已经骑到马背上的朱标,听到父皇的这番保证,不仅没有安心,反倒是露出了无奈的神情。
朱元璋见状,眉锋猛地挑起,沉声说道:“标儿,你难道当咱刚才是在吹牛?”
“不,儿臣只是觉得,父皇也不能太操之过急了。”
到了京营里,光是召集全体将士,就要半个时辰。
剩下的半个时辰,让两万将士连思考带做决定,还要说服那些,从一开始就打定主意,要反对一些新制的守旧派。
难如登天!
“标儿,咱再告诉你一个领兵打仗的经验,在军营里最重要的不是脑子和手段,而是这个。”
朱元璋亮了亮他握紧的拳头,狡黠一笑。
“咱说全军冲击往前冲的时候,九成九的将士都会往前冲,只剩下一两个跟咱唱反调,咱不当场拿他祭旗,都算咱仁慈了。”
朱标恍然大悟。
这才是真正的顺我者昌、逆我者亡。
“儿臣多谢父皇指教,那么,儿臣便与毛指挥使,静侯京营传来的佳音!”
“好,咱会按照你说的,到时候让人打一炮给你听个响。”
京营与神机营虽间隔仅几里地,但自从京营被偷以后,巡防加强了数倍。
哪怕是宫中侍卫经过,都要通过层层盘查才能穿越两个营地,而且蹲守信鸽的地点,又在山里面,夜晚山路难行。
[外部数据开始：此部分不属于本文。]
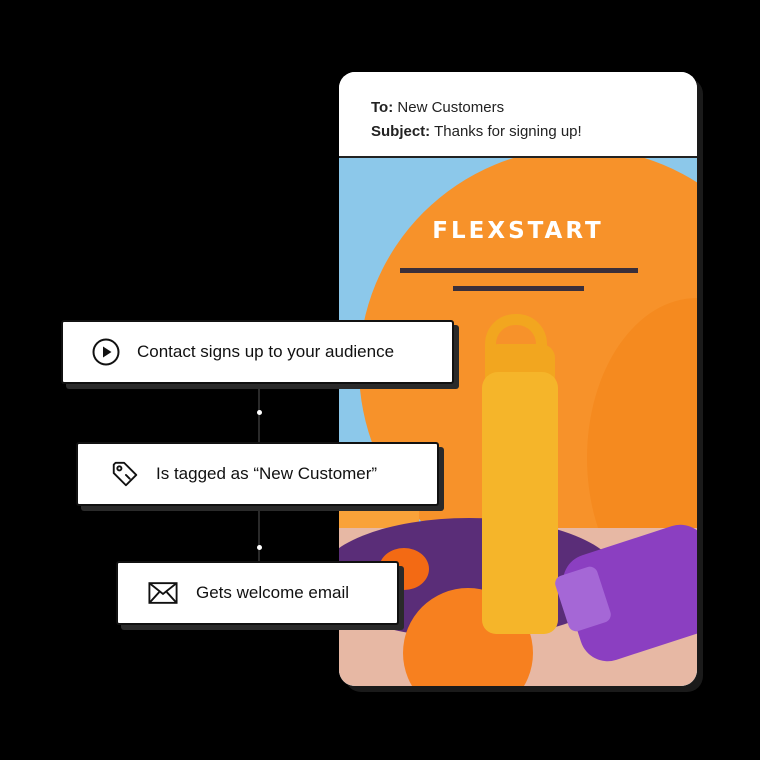  I want to click on workflow-step-tagged: Is tagged as “New Customer”, so click(258, 474).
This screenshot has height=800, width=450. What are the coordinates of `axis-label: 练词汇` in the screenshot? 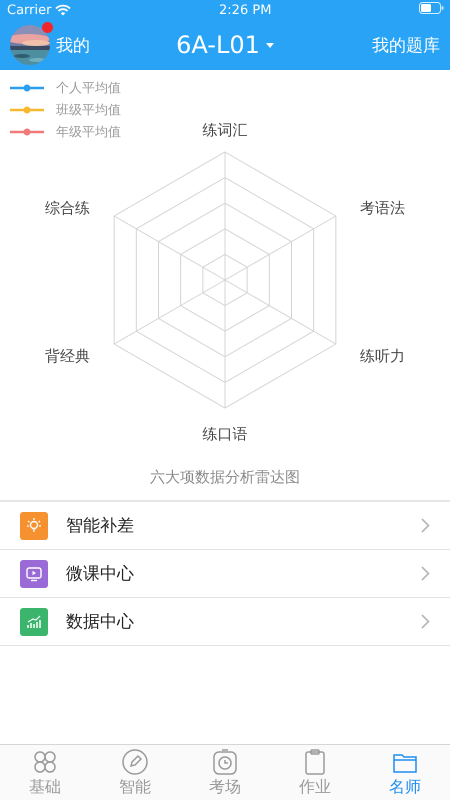 It's located at (225, 130).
还是用焦玉的手把铳听个响,通过声与声之间传递消息,更加方便。
“儿臣已经命人在听声辨位的地点等待了。”
一切准备皆已完成。
“出!”
父子二人身穿便衣,没有带太多的随从,以防李府过早地得到消息。
出城时,也是用的锦衣卫的腰牌。
直到出了城门,往东走了五里路,父子二人即将分开之际,一队人马自东疾行而来。
正是提前接到消息的徐达,前来伴驾。
“徐将军来了,儿臣先行一步。”
“标儿,一切小心。”
朱标一本正色地点了点头,带着刘敏和四个高手侍卫,消失在了夜色之中。
等到徐达的马匹抵达时,连人影都看不见了。
“陛下,末将没有来迟吧?”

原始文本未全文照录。